HPCRS Tutorial – Creating an Environment for Running Workloads
In this tutorial we will walk through the steps to setup an environment for running workloads with the High Performance Computing Reference Stack (HPCRS), using Kubernetes*, MPI*, and the HPCRS image with QE* in a HPC cloud environment.
We have tested these instructions with the following hardware and software configurations. This tutorial uses networking information like IP addresses that reflects our test network. Please update these instructions to reflect your network setup.
Hardware Configuration
2 socket Intel® Xeon® Platinum 8380 Processor (2.3GHz, 40 cores)
We tested with 3 nodes in our cluster:
Kubernetes master
Kubernetes workers (2)
Software Prerequisites
For each of the three nodes in the cluster:
OS: We used CentOS 8 for all three nodes.
Setup ssh access without password. For details refer to https://www.ibm.com/support/pages/configuring-ssh-login-without-password
Install Kubernetes (v1.19.2) and Docker* (v19.03.12). Refer to https://www.tecmint.com/install-a-kubernetes-cluster-on-centos-8/
Install cri-o (v1.19.0). Refer to https://computingforgeeks.com/install-cri-o-container-runtime-on-centos-linux/
Software Configuration
On each node:
Configure Kubernetes to enable IP forwarding
Ensure net.ipv4.ip_forward
is set to “1” in the /etc/sysctl.d/60-k8s.conf
file. You may need to create this file if it does not exist.

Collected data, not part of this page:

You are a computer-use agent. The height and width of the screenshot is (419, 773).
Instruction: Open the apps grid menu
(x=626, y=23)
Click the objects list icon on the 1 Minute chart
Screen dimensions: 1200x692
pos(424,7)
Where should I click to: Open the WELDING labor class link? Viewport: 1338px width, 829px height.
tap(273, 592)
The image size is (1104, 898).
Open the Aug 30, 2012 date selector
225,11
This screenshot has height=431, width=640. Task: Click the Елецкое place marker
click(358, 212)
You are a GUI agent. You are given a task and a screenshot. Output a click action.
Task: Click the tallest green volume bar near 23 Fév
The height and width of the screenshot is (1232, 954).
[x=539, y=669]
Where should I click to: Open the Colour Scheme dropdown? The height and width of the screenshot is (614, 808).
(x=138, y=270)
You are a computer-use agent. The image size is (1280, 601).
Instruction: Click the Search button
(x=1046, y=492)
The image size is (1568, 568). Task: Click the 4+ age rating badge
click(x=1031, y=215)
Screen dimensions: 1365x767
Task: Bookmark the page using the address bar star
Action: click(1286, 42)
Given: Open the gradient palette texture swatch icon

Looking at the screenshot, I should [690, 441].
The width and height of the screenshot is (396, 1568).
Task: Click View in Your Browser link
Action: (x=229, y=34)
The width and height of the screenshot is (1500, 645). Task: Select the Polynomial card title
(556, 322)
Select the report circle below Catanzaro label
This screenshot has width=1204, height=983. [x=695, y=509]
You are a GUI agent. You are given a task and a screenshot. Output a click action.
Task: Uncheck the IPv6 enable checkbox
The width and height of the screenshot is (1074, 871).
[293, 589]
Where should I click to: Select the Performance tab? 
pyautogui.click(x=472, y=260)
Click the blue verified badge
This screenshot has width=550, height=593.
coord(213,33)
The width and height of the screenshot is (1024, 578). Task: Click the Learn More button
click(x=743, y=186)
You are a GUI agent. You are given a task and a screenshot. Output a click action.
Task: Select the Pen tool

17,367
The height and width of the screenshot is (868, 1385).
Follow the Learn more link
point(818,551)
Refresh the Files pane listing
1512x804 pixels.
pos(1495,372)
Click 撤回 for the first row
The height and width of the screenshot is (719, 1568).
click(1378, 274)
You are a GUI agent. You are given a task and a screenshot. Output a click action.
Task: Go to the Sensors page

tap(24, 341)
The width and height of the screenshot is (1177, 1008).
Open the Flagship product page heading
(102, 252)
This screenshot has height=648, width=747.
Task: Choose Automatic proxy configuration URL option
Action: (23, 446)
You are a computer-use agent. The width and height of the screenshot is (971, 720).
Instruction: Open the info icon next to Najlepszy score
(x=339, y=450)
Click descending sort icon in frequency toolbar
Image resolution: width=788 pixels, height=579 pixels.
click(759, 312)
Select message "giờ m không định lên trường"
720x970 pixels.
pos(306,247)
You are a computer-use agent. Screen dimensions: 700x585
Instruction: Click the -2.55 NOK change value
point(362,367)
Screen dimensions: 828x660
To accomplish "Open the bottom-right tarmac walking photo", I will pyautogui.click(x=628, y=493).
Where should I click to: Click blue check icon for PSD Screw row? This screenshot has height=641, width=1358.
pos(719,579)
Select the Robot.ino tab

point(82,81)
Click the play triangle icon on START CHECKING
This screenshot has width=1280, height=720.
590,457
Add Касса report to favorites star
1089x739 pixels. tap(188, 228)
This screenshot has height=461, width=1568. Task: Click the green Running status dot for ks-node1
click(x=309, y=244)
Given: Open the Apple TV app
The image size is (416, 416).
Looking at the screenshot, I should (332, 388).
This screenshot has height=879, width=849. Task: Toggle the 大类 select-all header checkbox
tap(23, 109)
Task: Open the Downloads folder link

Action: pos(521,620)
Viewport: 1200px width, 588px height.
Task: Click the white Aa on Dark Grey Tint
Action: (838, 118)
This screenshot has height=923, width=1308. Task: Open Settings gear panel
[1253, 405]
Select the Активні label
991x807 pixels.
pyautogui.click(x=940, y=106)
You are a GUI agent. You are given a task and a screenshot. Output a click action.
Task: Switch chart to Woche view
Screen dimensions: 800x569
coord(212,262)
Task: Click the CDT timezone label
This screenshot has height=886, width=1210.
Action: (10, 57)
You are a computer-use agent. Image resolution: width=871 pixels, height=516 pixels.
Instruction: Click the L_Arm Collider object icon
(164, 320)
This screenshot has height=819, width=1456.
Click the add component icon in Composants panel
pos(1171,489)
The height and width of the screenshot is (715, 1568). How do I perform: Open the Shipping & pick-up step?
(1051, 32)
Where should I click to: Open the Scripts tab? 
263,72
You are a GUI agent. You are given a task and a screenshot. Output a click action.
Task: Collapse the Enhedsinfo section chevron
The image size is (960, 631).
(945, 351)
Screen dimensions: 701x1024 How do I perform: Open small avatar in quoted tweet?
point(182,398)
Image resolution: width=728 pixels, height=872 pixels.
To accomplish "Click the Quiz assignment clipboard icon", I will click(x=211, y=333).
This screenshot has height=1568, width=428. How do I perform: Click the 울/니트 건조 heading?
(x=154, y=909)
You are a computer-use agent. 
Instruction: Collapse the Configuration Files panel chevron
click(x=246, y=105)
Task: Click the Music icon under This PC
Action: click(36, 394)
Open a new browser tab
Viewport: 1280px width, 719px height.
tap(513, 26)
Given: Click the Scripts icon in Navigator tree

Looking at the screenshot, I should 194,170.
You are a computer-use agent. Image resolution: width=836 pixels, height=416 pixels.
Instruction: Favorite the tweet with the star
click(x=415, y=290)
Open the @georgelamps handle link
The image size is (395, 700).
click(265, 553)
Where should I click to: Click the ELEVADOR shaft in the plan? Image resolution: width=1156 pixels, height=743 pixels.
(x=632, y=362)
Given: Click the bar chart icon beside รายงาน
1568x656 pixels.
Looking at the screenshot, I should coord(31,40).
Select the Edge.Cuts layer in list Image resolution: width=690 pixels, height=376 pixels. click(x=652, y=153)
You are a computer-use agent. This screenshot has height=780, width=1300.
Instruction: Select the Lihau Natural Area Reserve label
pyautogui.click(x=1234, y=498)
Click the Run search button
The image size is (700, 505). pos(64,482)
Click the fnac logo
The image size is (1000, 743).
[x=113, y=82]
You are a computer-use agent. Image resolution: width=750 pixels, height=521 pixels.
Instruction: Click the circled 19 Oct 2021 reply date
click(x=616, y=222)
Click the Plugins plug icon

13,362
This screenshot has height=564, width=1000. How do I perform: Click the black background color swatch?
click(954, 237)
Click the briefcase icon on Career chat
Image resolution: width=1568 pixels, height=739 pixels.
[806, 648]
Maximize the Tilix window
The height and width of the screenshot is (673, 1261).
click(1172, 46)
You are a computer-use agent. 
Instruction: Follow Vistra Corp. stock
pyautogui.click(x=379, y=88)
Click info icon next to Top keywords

#cat /etc/sysctl.d/60-k8s.conf
net.ipv4.ip_forward = 1
Restart systmctl to pick up the change:
#systemctl restart systemd-sysctl
Disable swap
#swapoff -a
Configure the /etc/hosts file for all nodes
#echo "127.0.0.1 localhost <hostname>" >> /etc/hosts
Add the IP address and corresponding hostname to /etc/hosts for all 3 nodes. Replace
<x.x.x.x>
with the IP addresses specific to your setup.
#tail -3 /etc/hosts
<x.x.x.x> node1
<x.x.x.x> node2
<x.x.x.x> node3
Setup Docker and cri-o proxy for all nodes
#cat /etc/systemd/system/docker.service.d/proxy.conf
[Service]
Environment="HTTP_PROXY=<your proxy if needed>"
Environment="HTTPS_PROXY=<your proxy if needed>"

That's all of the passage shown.